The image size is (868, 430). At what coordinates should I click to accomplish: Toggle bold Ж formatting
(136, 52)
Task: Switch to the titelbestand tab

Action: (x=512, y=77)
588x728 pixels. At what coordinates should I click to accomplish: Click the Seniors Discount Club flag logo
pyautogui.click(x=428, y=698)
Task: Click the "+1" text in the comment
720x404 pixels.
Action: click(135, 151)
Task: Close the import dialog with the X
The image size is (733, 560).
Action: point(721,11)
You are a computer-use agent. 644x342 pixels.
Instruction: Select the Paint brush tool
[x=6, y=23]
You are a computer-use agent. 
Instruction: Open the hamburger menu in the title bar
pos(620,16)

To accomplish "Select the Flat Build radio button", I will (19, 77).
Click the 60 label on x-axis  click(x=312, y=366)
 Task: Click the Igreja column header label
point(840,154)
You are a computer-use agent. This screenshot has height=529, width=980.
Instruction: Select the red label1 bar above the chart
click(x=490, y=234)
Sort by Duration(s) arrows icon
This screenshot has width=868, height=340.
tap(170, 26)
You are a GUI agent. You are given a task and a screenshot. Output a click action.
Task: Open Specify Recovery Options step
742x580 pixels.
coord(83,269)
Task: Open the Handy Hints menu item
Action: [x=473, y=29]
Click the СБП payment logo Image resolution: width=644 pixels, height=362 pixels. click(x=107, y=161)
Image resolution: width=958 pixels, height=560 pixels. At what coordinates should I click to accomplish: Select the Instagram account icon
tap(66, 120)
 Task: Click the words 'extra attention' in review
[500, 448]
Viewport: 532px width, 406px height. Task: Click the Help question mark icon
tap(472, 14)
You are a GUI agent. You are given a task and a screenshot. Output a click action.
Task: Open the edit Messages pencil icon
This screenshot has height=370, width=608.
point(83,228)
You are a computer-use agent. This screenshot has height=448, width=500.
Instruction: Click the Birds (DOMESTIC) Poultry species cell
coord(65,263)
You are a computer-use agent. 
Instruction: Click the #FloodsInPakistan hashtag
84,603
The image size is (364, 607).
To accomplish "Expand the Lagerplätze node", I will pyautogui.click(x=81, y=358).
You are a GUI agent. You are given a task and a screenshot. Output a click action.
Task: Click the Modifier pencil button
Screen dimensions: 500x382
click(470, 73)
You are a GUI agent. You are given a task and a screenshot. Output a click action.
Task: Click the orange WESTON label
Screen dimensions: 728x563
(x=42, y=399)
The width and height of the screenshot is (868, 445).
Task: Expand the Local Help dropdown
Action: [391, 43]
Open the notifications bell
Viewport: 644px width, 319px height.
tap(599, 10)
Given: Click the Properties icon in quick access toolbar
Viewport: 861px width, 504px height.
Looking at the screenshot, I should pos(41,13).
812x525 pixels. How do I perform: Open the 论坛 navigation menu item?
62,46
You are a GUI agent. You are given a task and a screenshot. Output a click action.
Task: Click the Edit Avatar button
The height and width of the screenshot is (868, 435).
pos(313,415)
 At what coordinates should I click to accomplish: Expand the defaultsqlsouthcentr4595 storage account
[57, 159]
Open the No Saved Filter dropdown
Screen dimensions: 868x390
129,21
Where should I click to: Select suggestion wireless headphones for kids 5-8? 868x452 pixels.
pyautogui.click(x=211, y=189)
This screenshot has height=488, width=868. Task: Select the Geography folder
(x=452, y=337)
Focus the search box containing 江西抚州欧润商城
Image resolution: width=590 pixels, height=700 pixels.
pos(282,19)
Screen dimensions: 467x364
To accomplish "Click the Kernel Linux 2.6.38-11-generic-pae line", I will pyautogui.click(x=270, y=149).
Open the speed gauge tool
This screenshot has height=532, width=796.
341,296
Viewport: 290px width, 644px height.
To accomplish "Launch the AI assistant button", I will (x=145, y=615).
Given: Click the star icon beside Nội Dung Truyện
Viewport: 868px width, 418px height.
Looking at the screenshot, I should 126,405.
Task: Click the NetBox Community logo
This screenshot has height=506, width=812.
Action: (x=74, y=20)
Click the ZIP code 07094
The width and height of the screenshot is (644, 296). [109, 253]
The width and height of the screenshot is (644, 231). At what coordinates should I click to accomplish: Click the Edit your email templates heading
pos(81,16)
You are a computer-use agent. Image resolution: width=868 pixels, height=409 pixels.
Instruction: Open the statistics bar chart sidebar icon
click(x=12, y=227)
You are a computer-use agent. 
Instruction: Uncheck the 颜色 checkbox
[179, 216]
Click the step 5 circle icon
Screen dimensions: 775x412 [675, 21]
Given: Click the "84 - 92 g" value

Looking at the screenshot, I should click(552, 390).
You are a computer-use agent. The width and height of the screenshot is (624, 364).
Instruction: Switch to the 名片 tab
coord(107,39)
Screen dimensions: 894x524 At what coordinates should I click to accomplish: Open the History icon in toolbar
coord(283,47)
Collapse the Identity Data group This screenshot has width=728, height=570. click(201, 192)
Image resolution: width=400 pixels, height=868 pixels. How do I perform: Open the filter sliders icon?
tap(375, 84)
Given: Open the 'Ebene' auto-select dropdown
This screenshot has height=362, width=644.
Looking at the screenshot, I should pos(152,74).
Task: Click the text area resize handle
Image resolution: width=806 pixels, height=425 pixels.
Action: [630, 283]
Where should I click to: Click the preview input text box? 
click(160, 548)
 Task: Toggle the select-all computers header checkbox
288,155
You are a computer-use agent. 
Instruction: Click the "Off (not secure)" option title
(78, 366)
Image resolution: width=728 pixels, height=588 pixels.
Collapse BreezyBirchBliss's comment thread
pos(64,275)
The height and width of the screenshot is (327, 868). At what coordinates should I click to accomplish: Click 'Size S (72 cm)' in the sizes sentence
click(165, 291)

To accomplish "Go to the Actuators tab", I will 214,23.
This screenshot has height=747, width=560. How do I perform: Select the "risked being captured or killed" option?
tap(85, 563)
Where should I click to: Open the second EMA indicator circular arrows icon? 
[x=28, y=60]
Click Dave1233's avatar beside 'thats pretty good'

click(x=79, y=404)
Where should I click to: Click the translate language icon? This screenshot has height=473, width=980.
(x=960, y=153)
□ □ □ □ □ □ □
*Assignment*.
Lines above that include the string "pencil" need to be copied.

*Expected answer*.
Task: Open the edit Messages pencil icon
Task: Click the Modifier pencil button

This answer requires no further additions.